A. Vasylenko, 3 Nov 2025
PhaseBO couples Bayesian optimization (BO) with density functional theory (DFT)–based crystal structure prediction (CSP) to accelerate the discovery of stable inorganic compositions.
CSP acts as a computational “experiment” assessing each candidate composition’s stability, while BO actively selects the next compositions to evaluate, guided by the evolving energy–composition landscape.
This closed-loop strategy reduces the number of required DFT calculations by up to 50% compared to random or clustering-based exploration, enabling faster and more efficient mapping of complex chemical phase fields.
This repository accompanies the publication:
A. Vasylenko et al., “Inferring energy–composition relationships with Bayesian optimization enhances exploration of inorganic materials,” J. Chem. Phys. 160, 054110 (2024).
The framework can be extended to incorporate custom kernels and acquisition functions for domain-specific active learning in materials discovery.
PhaseBO infers energy–composition relationships within a defined phase field and identifies new, promising compositions for further CSP or synthesis.
It leverages the GPyOpt Bayesian optimization framework and extends it to the materials-discovery context by integrating:
- Composition-aware candidate generation and exclusion rules
- Interface to total-energy datasets from DFT
- Configurable exploration and exploitation strategies for active learning in composition space
Three operational modes are available:
| Mode | Description |
|---|---|
'path' |
Reconstructs a “would-be” Bayesian optimization path for previously computed compositions in a phase field. |
'suggest' |
Suggests new candidate compositions for DFT/CSP based on prior evaluations. |
'generate' |
Generates an editable list of candidate compositions for use in later 'suggest' runs. |
- Python ≥ 3.9
numpy, pandas, pymatgen, scikit-learn, GPyOpt
(Installed automatically via pip install .)
pip install .-
Prepare a two-column
.csvfile containing compositions and their total energies.
Include at least reference compositions in the phase field. -
Modify
input_config.yamlto define atom types, oxidation states, and input file names. -
Run:
python -m phasebo
By default, this uses
input_config.yaml, or specify a custom configuration:python -m phasebo --config path/to/my_config.yaml
Example outputs are provided in the example/ directory.
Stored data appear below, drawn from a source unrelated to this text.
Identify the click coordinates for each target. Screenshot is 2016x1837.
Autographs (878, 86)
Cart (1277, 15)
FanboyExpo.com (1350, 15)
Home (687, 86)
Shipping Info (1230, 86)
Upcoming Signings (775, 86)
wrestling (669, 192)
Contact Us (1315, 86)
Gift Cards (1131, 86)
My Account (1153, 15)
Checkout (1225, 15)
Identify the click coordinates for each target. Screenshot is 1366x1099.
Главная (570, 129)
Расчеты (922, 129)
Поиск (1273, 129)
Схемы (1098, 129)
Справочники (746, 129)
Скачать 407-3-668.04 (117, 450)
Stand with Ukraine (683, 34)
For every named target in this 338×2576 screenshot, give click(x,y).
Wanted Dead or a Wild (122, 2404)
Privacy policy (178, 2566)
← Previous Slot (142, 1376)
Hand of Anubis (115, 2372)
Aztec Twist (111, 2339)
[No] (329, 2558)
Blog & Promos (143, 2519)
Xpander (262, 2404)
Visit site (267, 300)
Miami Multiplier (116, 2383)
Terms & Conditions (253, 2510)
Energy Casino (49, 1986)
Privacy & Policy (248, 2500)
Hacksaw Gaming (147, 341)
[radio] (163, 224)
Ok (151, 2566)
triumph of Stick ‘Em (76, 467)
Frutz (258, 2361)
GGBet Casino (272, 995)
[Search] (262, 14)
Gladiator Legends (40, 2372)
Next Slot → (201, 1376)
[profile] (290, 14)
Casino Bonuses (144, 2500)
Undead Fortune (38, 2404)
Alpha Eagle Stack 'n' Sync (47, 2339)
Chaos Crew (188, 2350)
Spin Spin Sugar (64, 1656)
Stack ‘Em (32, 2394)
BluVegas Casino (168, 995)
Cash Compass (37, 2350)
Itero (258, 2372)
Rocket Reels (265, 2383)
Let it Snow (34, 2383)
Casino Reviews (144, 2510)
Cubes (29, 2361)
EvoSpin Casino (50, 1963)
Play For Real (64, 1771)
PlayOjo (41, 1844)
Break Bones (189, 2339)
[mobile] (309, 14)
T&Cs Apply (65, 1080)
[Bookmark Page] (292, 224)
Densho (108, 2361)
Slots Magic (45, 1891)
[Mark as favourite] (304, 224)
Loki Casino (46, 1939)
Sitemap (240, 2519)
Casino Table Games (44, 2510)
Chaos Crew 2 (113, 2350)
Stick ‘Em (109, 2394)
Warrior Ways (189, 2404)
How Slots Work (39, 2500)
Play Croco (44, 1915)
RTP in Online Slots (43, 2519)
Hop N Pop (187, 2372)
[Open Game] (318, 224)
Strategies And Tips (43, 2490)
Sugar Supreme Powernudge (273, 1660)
| Parameter | Description |
|---|---|
mode |
('suggest') Operation mode ('path', 'suggest', 'generate'). |
inputfile |
(LiSnSCl_700eV.csv) CSV file with compositions and total energies. |
compositionfile |
Optional list of candidate formulas to restrict exploration. |
excludefile |
Optional list of compositions to exclude from convex-hull and candidate generation. |
ions |
({'Li':1, 'Sn':4, 'S':-2, 'Cl':-1}) Dictionary of elements and oxidation states. |
seeds_type |
('random') Strategy for selecting initial seeds ('segmented' or 'random'). |
disect |
(4) Number of phase-field segments for 'segmented' seeding. |
N_atom |
(24) Maximum number of atoms per unit cell. |
max_iter |
(10) Number of BO iterations. |
A default run using input_config.yaml produces outputs in the example/ folder.
If you use this code, please cite:
A. Vasylenko et al., “Inferring energy–composition relationships with Bayesian optimization enhances exploration of inorganic materials,” J. Chem. Phys. 160, 054110 (2024).
and also:
The GPyOpt authors, GPyOpt: A Bayesian Optimization framework in Python (2016). https://github.com/SheffieldML/GPyOpt
phasebo/
│
├── phasebo/ # Core package
│ ├── __init__.py
│ ├── main.py
│ ├── utils.py
│ └── ...
├── example/ # Example datasets and results
├── input_config.yaml
├── setup.py
└── README.md
MIT License © 2025 Andrij Vasylenko
Includes adapted components from GPyOpt (MIT License).